Placing an external ventricular drain (EVD) at bedside using augmented reality (AR) guidance is more precise than freehand placement and is associated with fewer reinterventions and complications, according to a clinical pilot study of a novel system.

Frederick Van Gestel, MD, a neurosurgery resident at Universitair Ziekenhuis Brussel and Ph.D. researcher at Vrije Universiteit Brussel in Brussels, Belgium, and colleagues report first-in-human results in Neurosurgery.

Conventional neuronavigation systems are restricted to the operating room because of their size and lack of mobility, the authors note: “Moreover, these systems necessitate unintuitive mental transformations of 2D information on remote displays into 3D action on the patient, dividing attention between both.”

In contrast, “AR provides overlays of 3D information onto the real world and has the potential to augment the surgeon’s view with relevant data.”

Headset-based AR navigation system designed specifically for EVD placement

The new system pairs a commercial AR headset, in this case the Microsoft HoloLens II, with surgical navigation software that was custom-built by the researchers. Their solution integrates all components necessary for neuronavigation (i.e. high-accuracy tracking, image display and processing unit) in a standalone headset, without requiring external cameras or computers.

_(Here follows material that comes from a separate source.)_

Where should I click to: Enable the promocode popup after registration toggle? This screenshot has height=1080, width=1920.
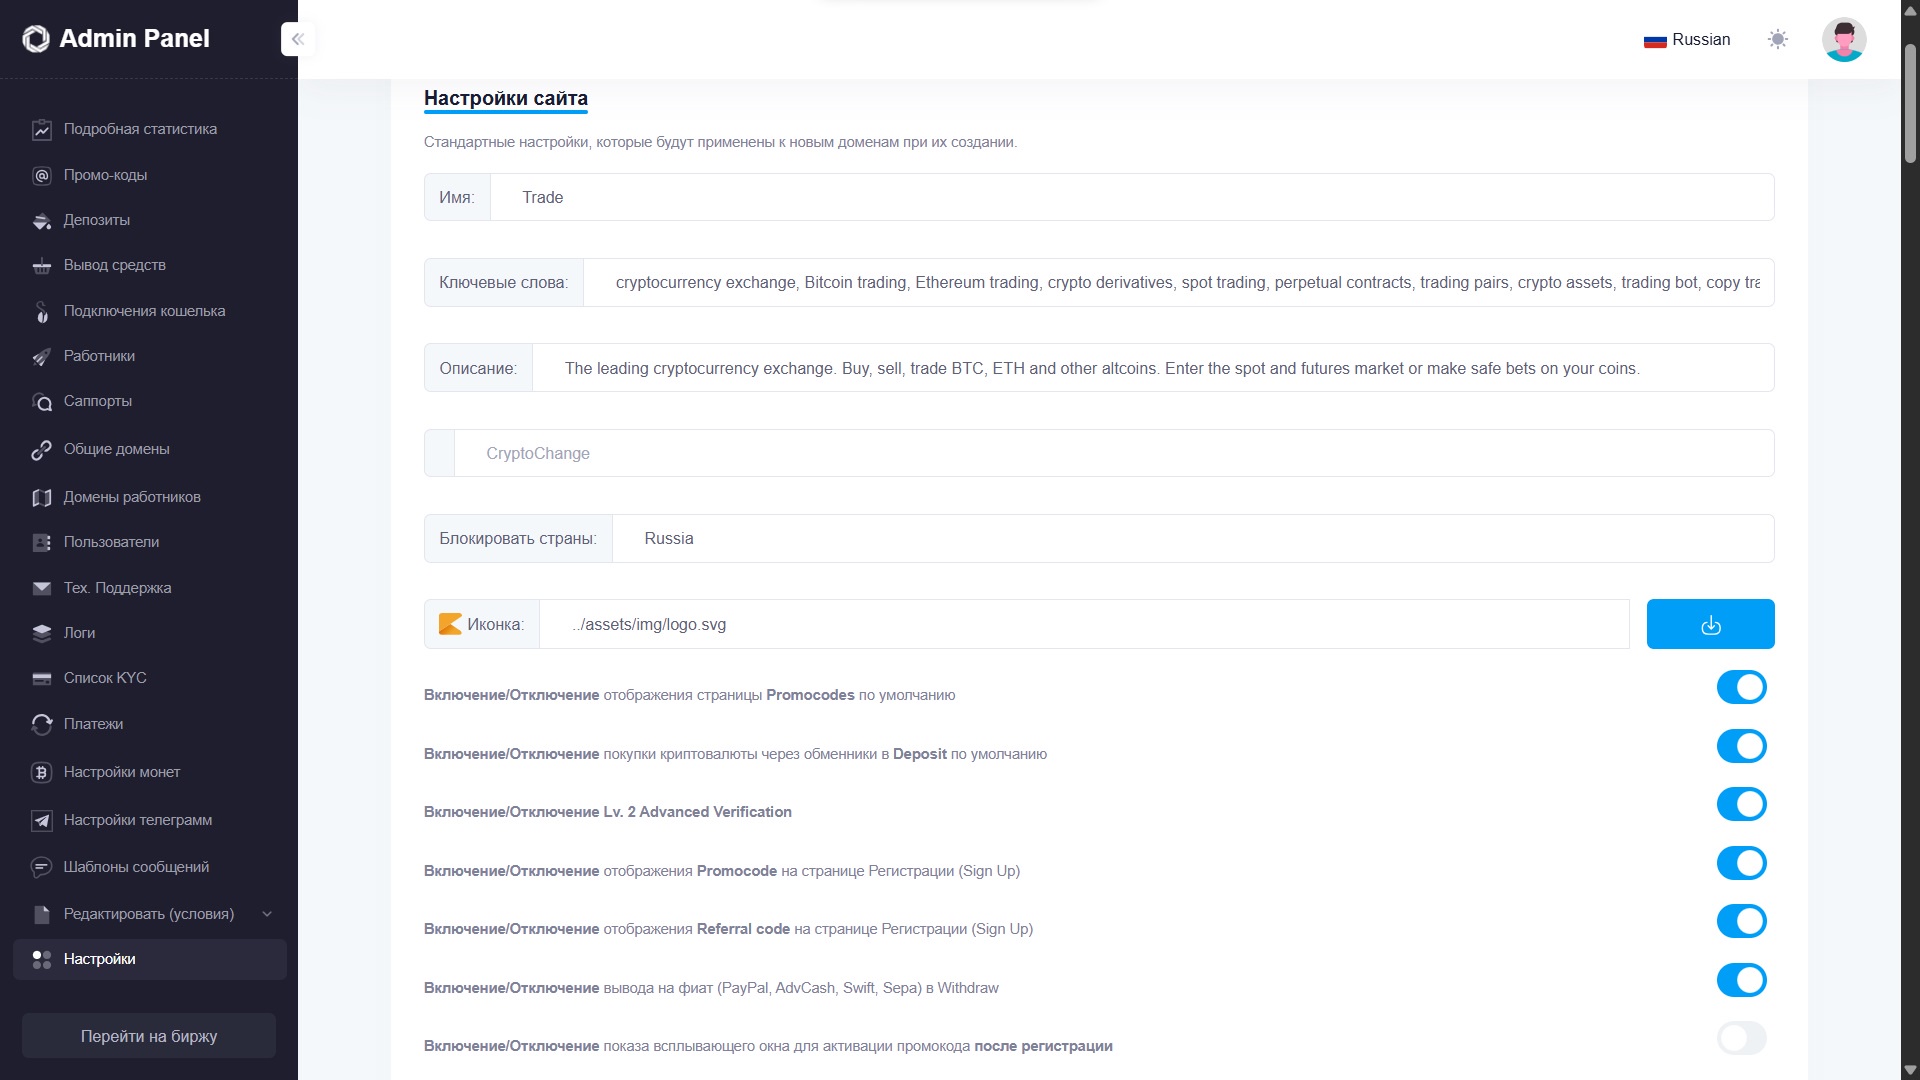(1741, 1038)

The first step in its use is preoperative imaging and the creation of a 3D model of the patient’s anatomy, which is labeled with coordinates relevant for AR guidance, including the foramen of Monro as a target point. An infrared-labeled reference frame is attached to the patient’s head with a clamping headband, allowing the AR application to track head position and orientation.

The 3D model is exported to the AR headset into the surgical navigation application, and image-to-patient registration is achieved using an infrared-tracked stylus to match the virtual representation of the patient’s anatomy to the physical one. During EVD trajectory planning, the system determines the path to the foramen of Monro with the shortest distance between the skin surface and the ipsilateral frontal horn of the lateral ventricles to ensure the shortest path through brain parenchyma.

The surgeon can adapt this trajectory on the fly by moving the stylus freely around the expected entry point, taking into account underlying anatomy or pathology, before confirming the patient-specific approach.

The trajectory and all necessary anatomical information are displayed as a 3D object on the patient and can be inspected from all angles, providing a sense of depth. A tracker is attached to the surgical drill, and the system indicates the translational and angular error of the drill bit’s tip and drilling direction based on the planned trajectory.

Once these errors are reduced below predefined thresholds of 2 mm and 2°, the trajectory line turns green to indicate proper drill alignment. During drilling, this color-coded guidance continues to give feedback about the alignment of the drill’s trajectory.

Pilot study: Complete absence of poor or failed placements

Following successful phantom studies, Dr. Van Gestel and three other neurosurgeons used the AR navigation system for intraoperative guidance during 11 EVD placement cases in a critical care setting, for adults presenting at their university hospital and requiring bedside EVD placement as their sole primary intervention. They also collected data on 11 patients who had an EVD placed at their bedside using the freehand technique during the same timeframe, performed by one of the surgeons participating in the study.

AR guidance resulted in better placement outcomes and functional placement in all cases versus seven in the freehand group (statistically significant difference), successful in nine versus five, optimal in eight (including two slit ventricle cases) versus three (statistically significant difference), and failed in zero versus one. No AR-guided placement required revision, but four freehand placements did, another statistically significant difference.

“The reinterventions, along with the implied multitude of attempts, constituted the primary cause of all procedure-related complications in the freehand group,” the authors report, “once more emphasizing the hazard related to multiple stick-and-poke attempts and the importance of first-attempt success.”

“Although for some cases freehand placement might have been equally successful, the distinct improvement over the control group indicates that the freehand technique may not consistently yield straightforward results,” Dr. Van Gestel and his colleagues emphasize. “The performance in slit ventricle cases further substantiates these presumptions because accomplishing successful ventricular puncture can be notably challenging, especially within a single attempt.”

Building on their initial success, the researchers are planning a multicenter randomized controlled trial, which is scheduled for launch at the end of 2025.